Custom assignement operators

Not quite what you asked for, but (as we already discussed recently), you can use custom assignment operators to define some variable that would have the value set to the name of your function inside its body. Here is a possibility:

ClearAll[def];
SetAttributes[def, HoldAll];
def /: SetDelayed[def[f_[args___]], rhs_] :=
   f[args] := Block[{$inFunction = f}, rhs];
Protect[def];

The above assignment operator is based on dynamic scoping. In case you want to bind lexically, you can do a similar thing, which in this case becomes a macro:

ClearAll[deflex];
SetAttributes[deflex, HoldAll];
deflex /: SetDelayed[deflex[f_[args___]], rhs_] :=
   Hold[rhs] /. HoldPattern[currentFunction] :> 
       f /. Hold[code_] :> SetDelayed @@ Hold[f[args], code];
Protect[deflex]

In contrast to def, the deflex operator does not wrap Block[{$inFunction = f}, ...] around the body of your function, but rather replaces all literal occurrences of currentFunction in the body of your function with f, before making a definition.

Example

The above form allows for a natural-looking code:

def @ myFunction[args___] :=
   Module[{}, checkArgs[args, $inFunction]]

so that you just have to add def @ to the usual definition. Here is the generated defintion:

?myFunction
Global`myFunction
myFunction[args___]:=
    Block[{$inFunction=myFunction},Module[{},checkArgs[args,$inFunction]]]

And here is a test:

myFunction[1,2,3]

(* checkArgs[1,2,3,myFunction] *)

You can do a similar thing with deflex:

ClearAll[mySecondFunction];
deflex @ mySecondFunction[args___] :=
   Module[{}, checkArgs[args, currentFunction]]
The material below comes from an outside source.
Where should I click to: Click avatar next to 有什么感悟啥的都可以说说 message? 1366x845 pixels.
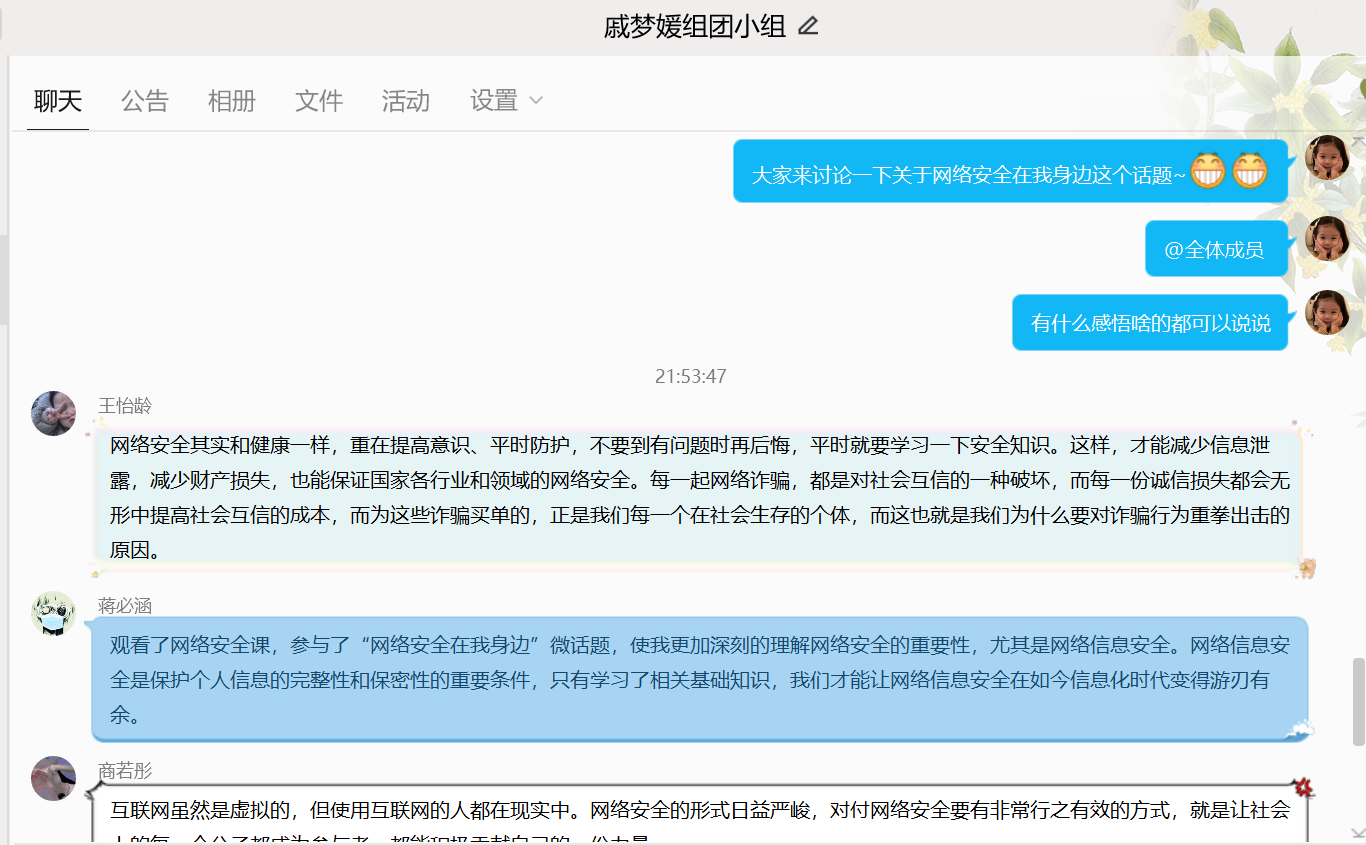point(1327,313)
although the generated definition will be different:

?mySecondFunction
Global`mySecondFunction
mySecondFunction[args___]:=Module[{},checkArgs[args,mySecondFunction]]

In this case, both definitions efectively result in a similar run-time behavior, but there can be situations where this will not be the case.

Limitations

Note that this form of def (or deflex) can not handle definitions of this type:

def @ myFunction[args___] /; Length[{args}] > 1 :=
   Module[{}, checkArgs[args, $inFunction]]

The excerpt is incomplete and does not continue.